Many postmenopausal women think their primary risk factor for breast cancer is genetics. Yet most breast cancers occur in women with no family history of the disease, and the major breast cancer genes (BRCA1 and BRCA2) account for only 5% to 10% of cases. The primary risk factors…

  • Age. Average age at diagnosis is 61, and rates are highest after age 70.
  • Estrogen. This hormone stimulates growth of breast tissues-including abnormal cells. Estrogen levels are highest during the childbearing years, so the earlier you started menstruating and the later you reached menopause, the higher your risk.

To help prevent breast cancer…

  • Guard against vitamin D deficiency. Vitamin D may fight formation of blood vessels that nourish tumors and inhibit division of cells that line the breast. Many experts now recommend that all adults get 1,000 international units (IU) daily

Sources: Sunlight (from which skin synthesizes vitamin D...cod liver oil, fatty fish (mackerel, tuna), fortified milk and cereals...and supplements of vitamin D-3 (cholecalciferol).

  • Get adequate folate, a B vitamin involved in DNA synthesis and repair. Eat three one-cup servings daily of folate-rich foods-leafy green vegetables, garbanzo beans, peas, citrus fruits.
  • Avoid unnecessary hormone therapy. Consider taking estrogen (plus progestin to guard against uterine cancer, if you have not had a hysterectomy) only if hot flashes and night sweats significantly disrupt your sleep or quality of life. Use the lowest effective dose...try to limit use to less than four or five years.
  • Watch your weight. Obesity after menopause may double breast cancer risk, perhaps because fat cells take over the ovaries' job of producing estrogen. Nearly one-quarter of postmenopausal breast cancers in the US are due to excess weight.
  • Exercise 30 minutes or more per day. Exercise lowers blood levels of insulin and estrogen, both of which are risk factors for breast cancer.
  • Eat less saturated fat. In a study of 48,835 postmenopausal women, those who were accustomed to a high-fat diet reduced their breast cancer risk by adopting a diet in which less than 25% of daily calories came from fat.
  • Limit alcohol intake. Even moderate drinking raises breast cancer risk by increasing estrogen and decreasing folate absorption.
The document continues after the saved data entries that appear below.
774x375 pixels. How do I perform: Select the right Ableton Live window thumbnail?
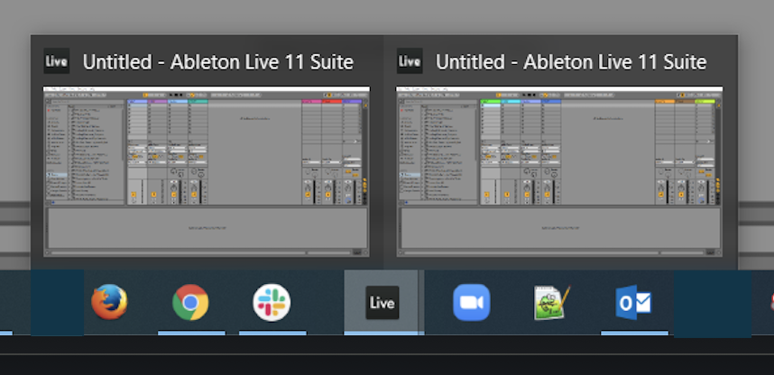tap(559, 171)
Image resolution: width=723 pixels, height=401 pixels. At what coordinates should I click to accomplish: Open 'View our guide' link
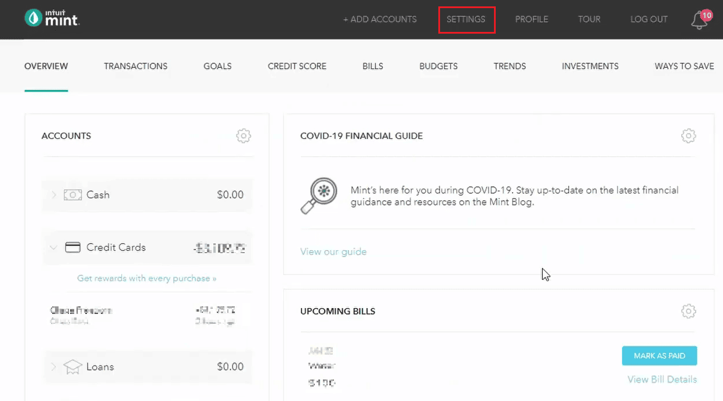333,251
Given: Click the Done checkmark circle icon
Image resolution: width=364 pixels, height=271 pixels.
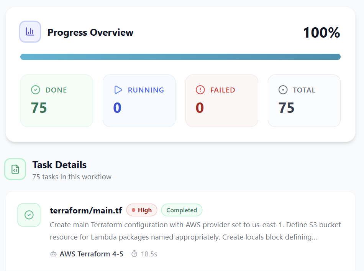Looking at the screenshot, I should click(36, 90).
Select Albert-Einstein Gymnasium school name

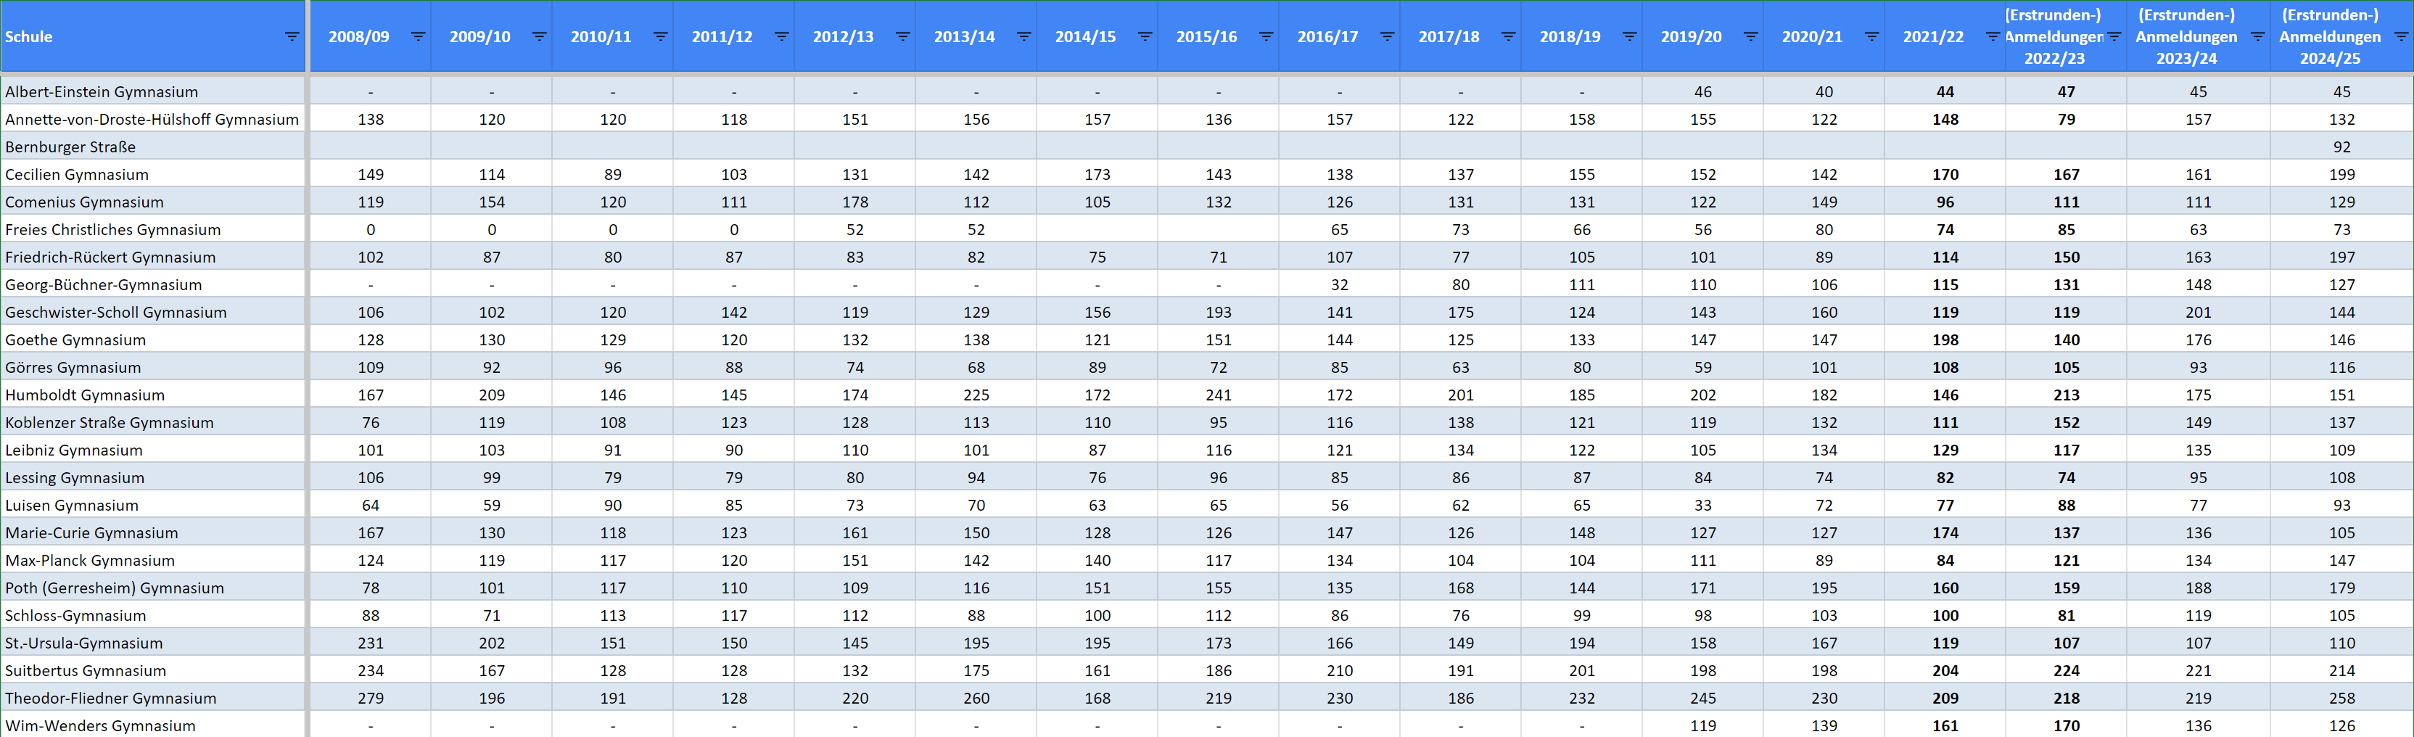coord(101,92)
Also, alcohol can be metabolized into acetaldehyde, a potential carcinogen, so have no more than one drink daily.

If you're at high risk: The drugs tamoxifen and raloxifene can reduce breast cancer risk-but increase the odds of blood clots, hot flashes, uterine cancer and perhaps stroke. Ask your doctor if these drugs are right for you.
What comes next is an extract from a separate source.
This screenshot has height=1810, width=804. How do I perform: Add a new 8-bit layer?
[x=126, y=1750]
Wine Helps Block Estrogen from Causing Cancer

Taking the amount of resveratrol found in a glass of red wine 0.1 grams) decreases the ability of estrogen to change into toxins that react with DNA in breast cells, causing cancer.

Resveratrol is an antioxidant and can boost the immune system. Speak to your doctor before taking resveratrol supplements.

Warning! Even Short-Term Hormone Use Is Dangerous

Previous research suggested that taking estrogen and progestin (to relieve menopausal symptoms) for less than five years did not increase breast cancer risk.

New finding: Taking these hormones for three years or more may triple the risk for lobular breast cancer, which accounts for only about 16% of invasive breast cancers in the US but is hard to detect.

Recommended: If you have been taking hormones for three years or more, ask your doctor if it is time to consider discontinuing them.